A Little Nostalgia
This time of year is always busy for everyone, and the December OMG Technical Meeting always comes in the middle of holiday preparations, making matters even more challenging. Nonetheless, on Monday afternoon, while attempting to get online as our architecture board session was getting started, I noticed the Google Doodle honoring Grace Hopper’s birthday. It brought a smile, thinking of the many stories my dad told over the years about working with her.
Dad was a “baby programmer”, 2nd lieutenant in the USAF, and barely into his 20s when he was sent to the Census Bureau in Philadelphia to learn about this amazing machine the Air Force had just purchased. He was part of Grace’s team in 1951-52, and then moved to Berkeley to work on his masters in mathematics, where he met mom. My sister, Anni, was even quicker to notice than I was that day, and posted a letter she found in dad’s closet from Grace on Facebook, which led to a great article in Time’s Tech section the next day.
Among the stories that dad shared about those two very special years, a couple of things stood out to him. He and his other Air Force buddies would spend evenings together listening to and playing music — he worked his way through college playing in dance bands — and apparently many of his friends also played instruments or sang. So one of his takeaways was that musicians make great programmers, and whenever he was recruiting for Lockheed, he looked for gaming, music, and language skills in the folks he hired, making him one of their most successful software engineering recruiters for at least a generation if not longer.

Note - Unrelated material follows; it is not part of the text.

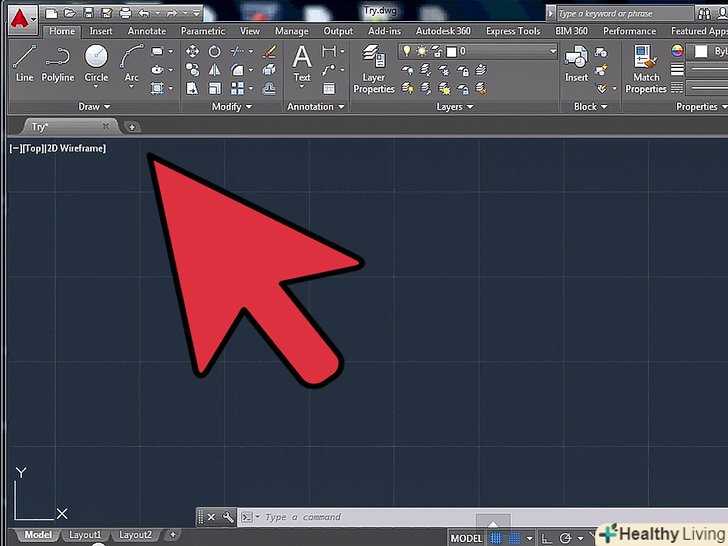The height and width of the screenshot is (546, 728).
Task: Click the new drawing tab plus button
Action: [x=132, y=127]
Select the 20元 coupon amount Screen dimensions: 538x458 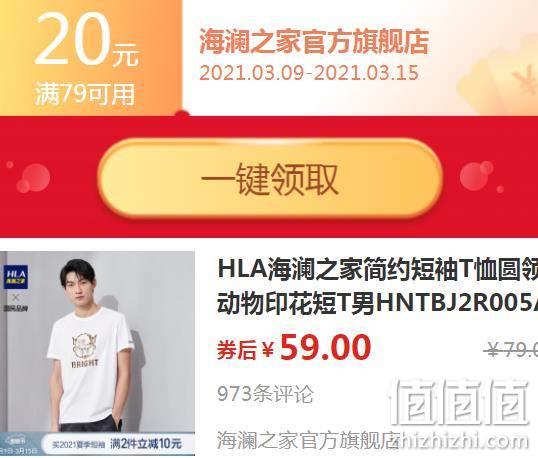pos(87,39)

Another was a prediction that women would make great computer scientists, something he encouraged me to try from the time I was in middle school. Dad said that Grace’s team was almost exclusively women until he and his buddies showed up to be trained, and that we would actually dominate the field in the long run. This latter prediction hasn’t panned out, of course. The fact that there were only a handful of women at the OMG meeting last week was simply a disappointing reminder. Several of us are in leadership positions, though, chairing working groups in analysis and design, middleware, software assurance, myself on the architecture board, etc., and we are clearly leaving our proverbial mark. But … this is just another indicator that we have more work to do, and that I personally need to be as supportive and do as much coaching and outreach as I can for the young women who cross my path.